_INPUT FOR THIS TASK_.
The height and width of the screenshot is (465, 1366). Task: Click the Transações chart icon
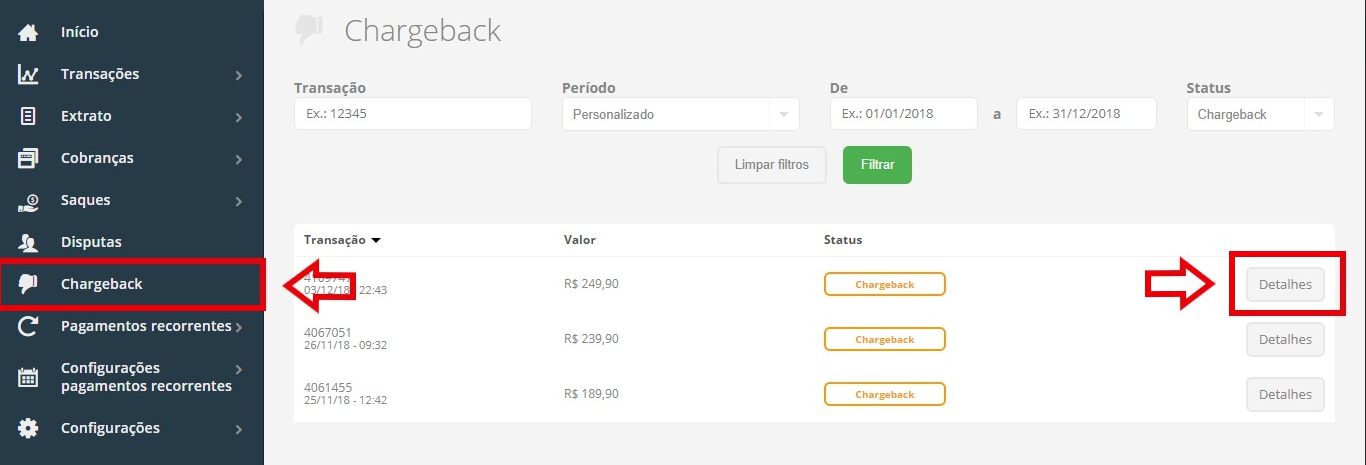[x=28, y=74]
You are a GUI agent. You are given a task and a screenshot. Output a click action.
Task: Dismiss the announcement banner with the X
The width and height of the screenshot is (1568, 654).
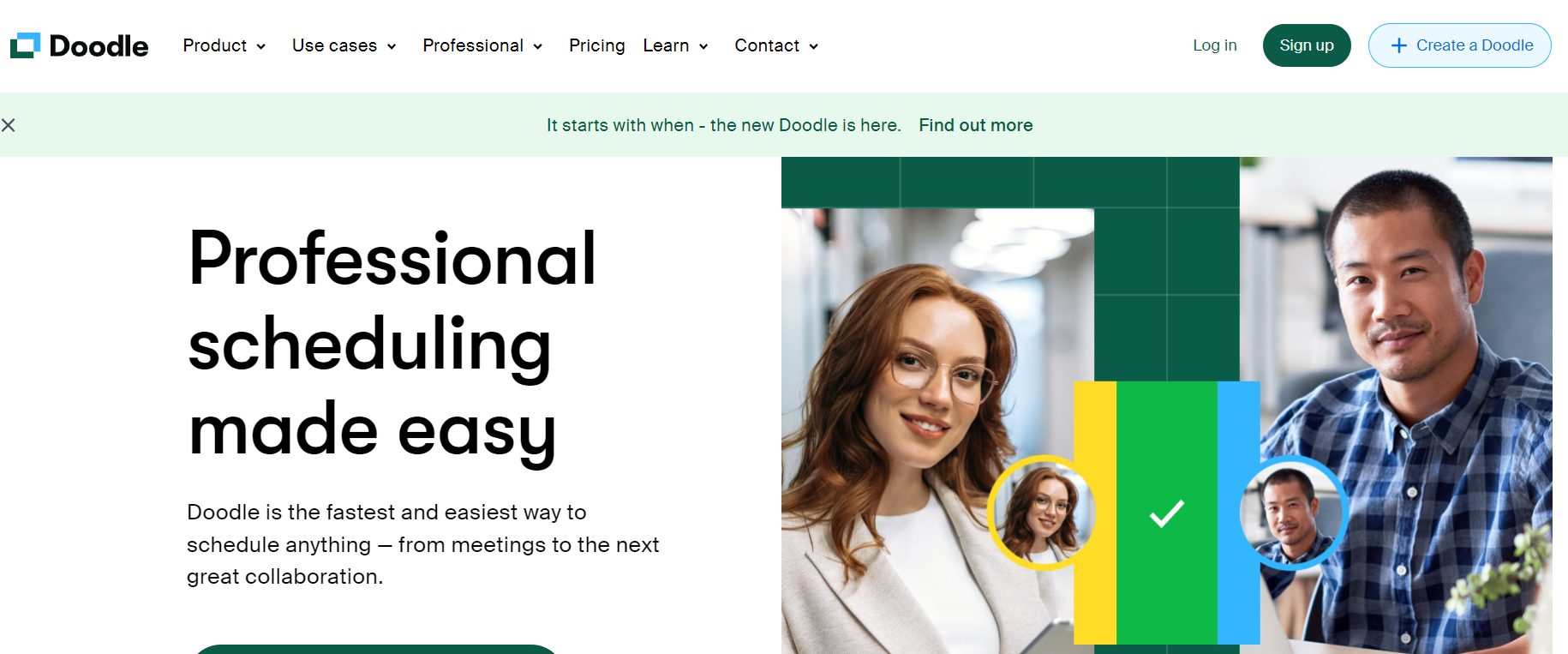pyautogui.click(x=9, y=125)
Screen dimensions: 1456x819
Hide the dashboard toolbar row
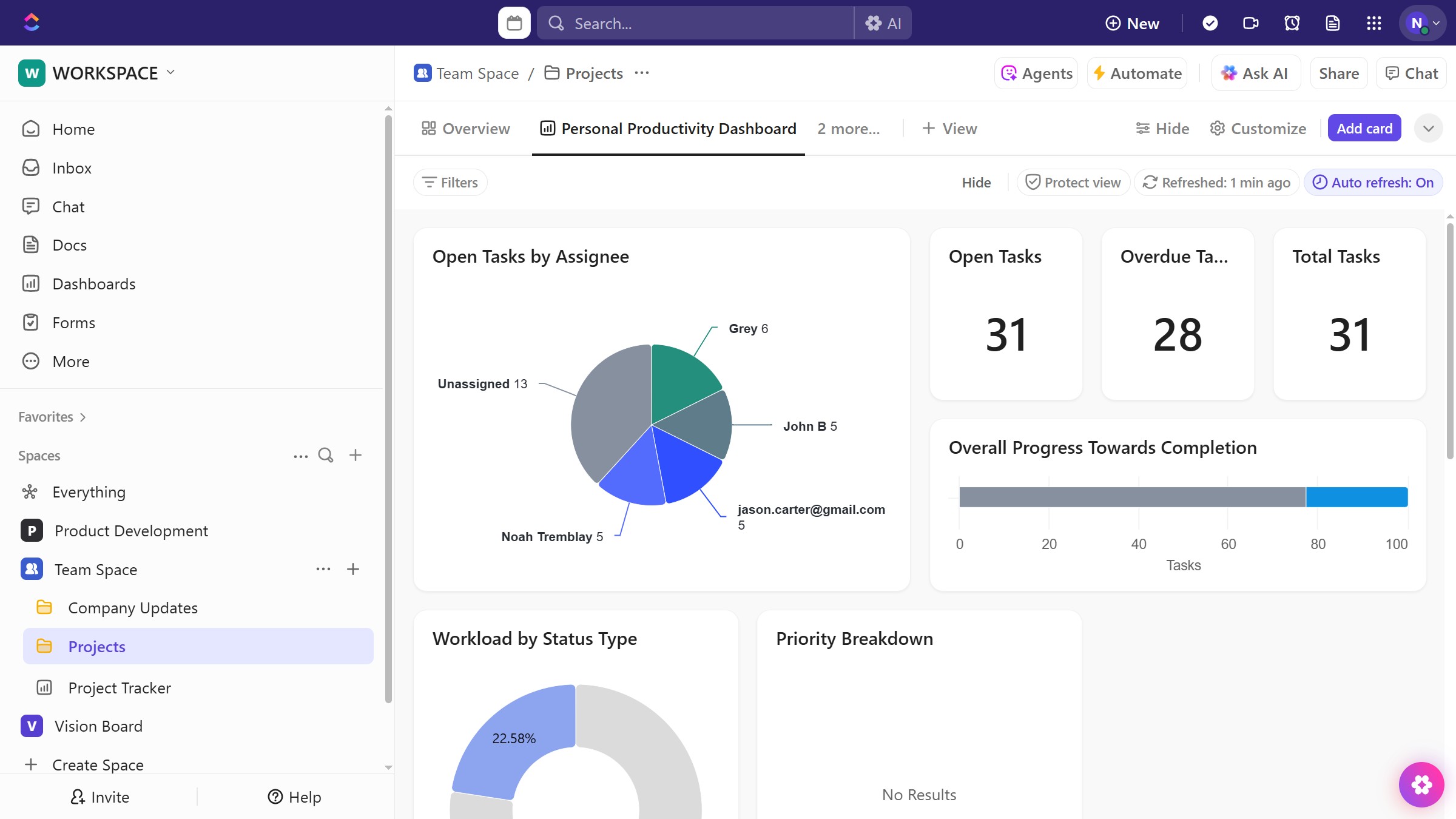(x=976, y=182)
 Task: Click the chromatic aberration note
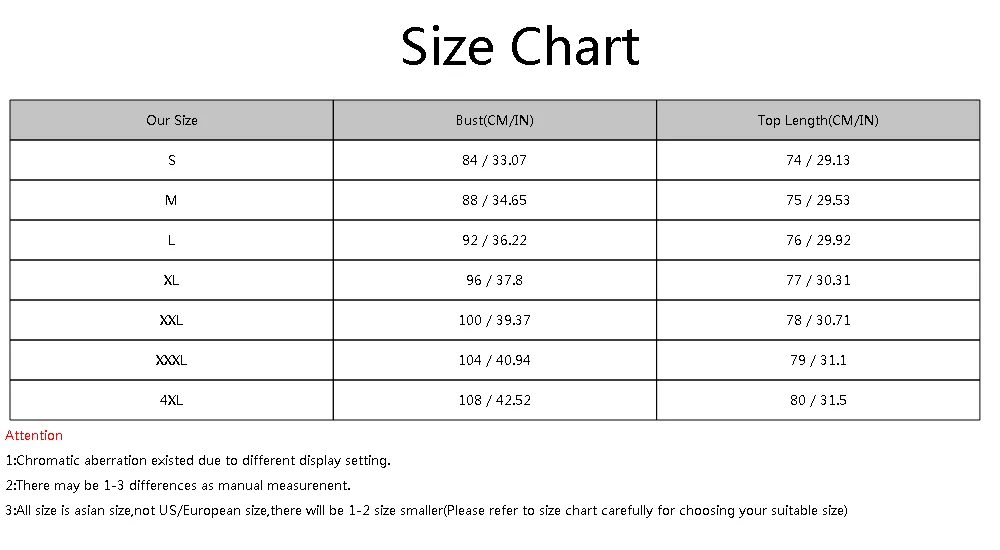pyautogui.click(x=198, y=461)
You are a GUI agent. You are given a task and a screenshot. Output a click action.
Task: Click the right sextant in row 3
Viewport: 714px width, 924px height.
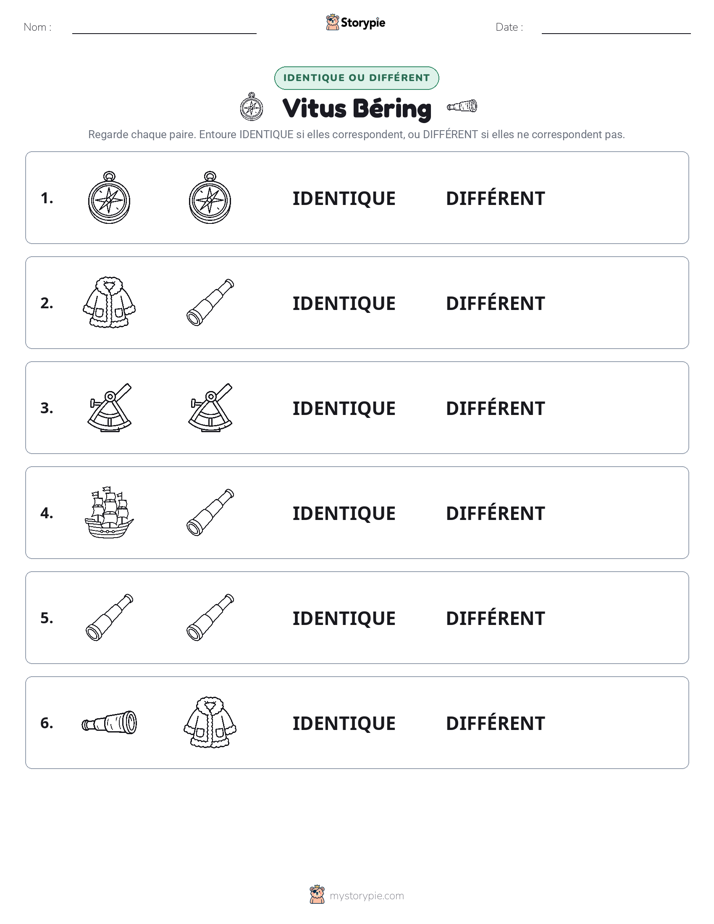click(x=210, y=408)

_DIRECTIONS FOR THIS TASK_.
How many of the lines above contain the string "height"? Matching is case-sensitive. Reply with the number alone.

_FINAL ANSWER_.
3